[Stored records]
- Opening Delimiter -
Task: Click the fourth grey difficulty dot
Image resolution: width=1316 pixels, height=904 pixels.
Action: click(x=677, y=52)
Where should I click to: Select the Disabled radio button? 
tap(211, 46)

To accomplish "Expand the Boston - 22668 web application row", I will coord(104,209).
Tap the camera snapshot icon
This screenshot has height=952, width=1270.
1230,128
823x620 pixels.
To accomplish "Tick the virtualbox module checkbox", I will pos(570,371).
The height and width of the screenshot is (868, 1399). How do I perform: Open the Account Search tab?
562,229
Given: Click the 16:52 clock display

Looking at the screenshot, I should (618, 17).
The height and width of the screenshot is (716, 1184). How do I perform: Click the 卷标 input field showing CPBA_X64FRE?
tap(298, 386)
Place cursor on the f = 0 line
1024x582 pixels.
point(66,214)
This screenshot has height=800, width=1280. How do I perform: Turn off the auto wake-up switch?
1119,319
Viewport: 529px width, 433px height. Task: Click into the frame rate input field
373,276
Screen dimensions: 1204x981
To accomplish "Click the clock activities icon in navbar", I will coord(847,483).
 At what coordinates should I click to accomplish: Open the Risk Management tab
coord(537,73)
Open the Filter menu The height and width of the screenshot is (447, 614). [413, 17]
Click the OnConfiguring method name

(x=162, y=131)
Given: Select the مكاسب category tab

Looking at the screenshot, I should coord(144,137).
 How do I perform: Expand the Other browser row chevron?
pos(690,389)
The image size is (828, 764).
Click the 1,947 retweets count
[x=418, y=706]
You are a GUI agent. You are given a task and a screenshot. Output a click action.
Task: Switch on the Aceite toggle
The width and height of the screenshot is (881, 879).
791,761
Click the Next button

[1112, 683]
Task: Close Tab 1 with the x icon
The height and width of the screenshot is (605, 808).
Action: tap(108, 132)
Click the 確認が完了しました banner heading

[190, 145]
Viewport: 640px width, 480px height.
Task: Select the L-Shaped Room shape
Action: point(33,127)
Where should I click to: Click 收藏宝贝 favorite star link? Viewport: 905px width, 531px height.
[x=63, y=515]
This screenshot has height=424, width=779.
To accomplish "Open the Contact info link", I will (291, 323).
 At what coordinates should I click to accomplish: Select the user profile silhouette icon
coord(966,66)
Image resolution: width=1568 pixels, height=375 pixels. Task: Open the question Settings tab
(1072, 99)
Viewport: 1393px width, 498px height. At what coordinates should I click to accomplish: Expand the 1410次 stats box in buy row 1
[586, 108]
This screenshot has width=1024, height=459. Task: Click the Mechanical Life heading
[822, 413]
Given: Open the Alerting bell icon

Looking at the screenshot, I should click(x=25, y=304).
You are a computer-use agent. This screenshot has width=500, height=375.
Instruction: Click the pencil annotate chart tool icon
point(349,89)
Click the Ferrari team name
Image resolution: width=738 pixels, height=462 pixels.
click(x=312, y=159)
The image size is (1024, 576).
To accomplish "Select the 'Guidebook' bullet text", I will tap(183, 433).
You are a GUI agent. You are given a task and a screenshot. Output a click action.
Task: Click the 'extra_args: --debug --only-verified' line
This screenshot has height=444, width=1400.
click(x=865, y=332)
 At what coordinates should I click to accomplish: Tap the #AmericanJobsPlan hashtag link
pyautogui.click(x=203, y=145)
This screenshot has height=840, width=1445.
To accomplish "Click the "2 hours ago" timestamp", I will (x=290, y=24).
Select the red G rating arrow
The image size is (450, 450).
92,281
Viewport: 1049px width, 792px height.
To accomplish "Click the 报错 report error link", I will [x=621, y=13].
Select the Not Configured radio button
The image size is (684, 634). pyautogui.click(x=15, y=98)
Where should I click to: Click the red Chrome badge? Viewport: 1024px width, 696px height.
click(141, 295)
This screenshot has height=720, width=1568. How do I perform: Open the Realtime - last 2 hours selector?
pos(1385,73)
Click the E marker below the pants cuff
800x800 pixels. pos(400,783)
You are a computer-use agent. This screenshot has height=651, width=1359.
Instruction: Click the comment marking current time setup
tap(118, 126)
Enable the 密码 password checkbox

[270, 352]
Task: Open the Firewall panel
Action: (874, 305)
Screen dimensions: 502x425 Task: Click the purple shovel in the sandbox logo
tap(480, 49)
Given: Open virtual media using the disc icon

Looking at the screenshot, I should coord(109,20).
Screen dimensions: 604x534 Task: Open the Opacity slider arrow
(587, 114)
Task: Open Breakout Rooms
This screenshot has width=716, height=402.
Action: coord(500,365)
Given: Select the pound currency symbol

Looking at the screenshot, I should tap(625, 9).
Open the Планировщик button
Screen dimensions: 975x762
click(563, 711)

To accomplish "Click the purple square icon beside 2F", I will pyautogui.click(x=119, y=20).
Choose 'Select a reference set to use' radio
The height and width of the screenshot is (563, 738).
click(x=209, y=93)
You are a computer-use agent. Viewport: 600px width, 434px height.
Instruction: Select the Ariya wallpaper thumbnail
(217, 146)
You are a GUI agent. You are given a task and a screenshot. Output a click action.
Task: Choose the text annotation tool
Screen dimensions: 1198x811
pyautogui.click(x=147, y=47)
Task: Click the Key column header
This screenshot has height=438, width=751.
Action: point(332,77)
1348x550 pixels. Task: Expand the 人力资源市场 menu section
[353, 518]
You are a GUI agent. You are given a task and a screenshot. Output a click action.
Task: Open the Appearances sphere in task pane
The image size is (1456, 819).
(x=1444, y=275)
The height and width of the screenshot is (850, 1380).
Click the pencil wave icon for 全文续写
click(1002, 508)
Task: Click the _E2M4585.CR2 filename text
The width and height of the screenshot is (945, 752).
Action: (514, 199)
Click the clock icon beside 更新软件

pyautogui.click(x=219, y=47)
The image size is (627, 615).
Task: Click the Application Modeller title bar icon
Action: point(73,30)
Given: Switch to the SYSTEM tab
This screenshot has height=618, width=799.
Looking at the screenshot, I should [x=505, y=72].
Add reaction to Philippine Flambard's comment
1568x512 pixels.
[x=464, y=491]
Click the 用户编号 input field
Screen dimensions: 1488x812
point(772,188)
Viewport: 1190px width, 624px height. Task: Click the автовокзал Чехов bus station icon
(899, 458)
- Closing Delimiter -
WHAT TO DO - For every line above in which the string "computer" appears, add one; please give the final count and nothing else.

SOLUTION TO THE EXERCISE - 3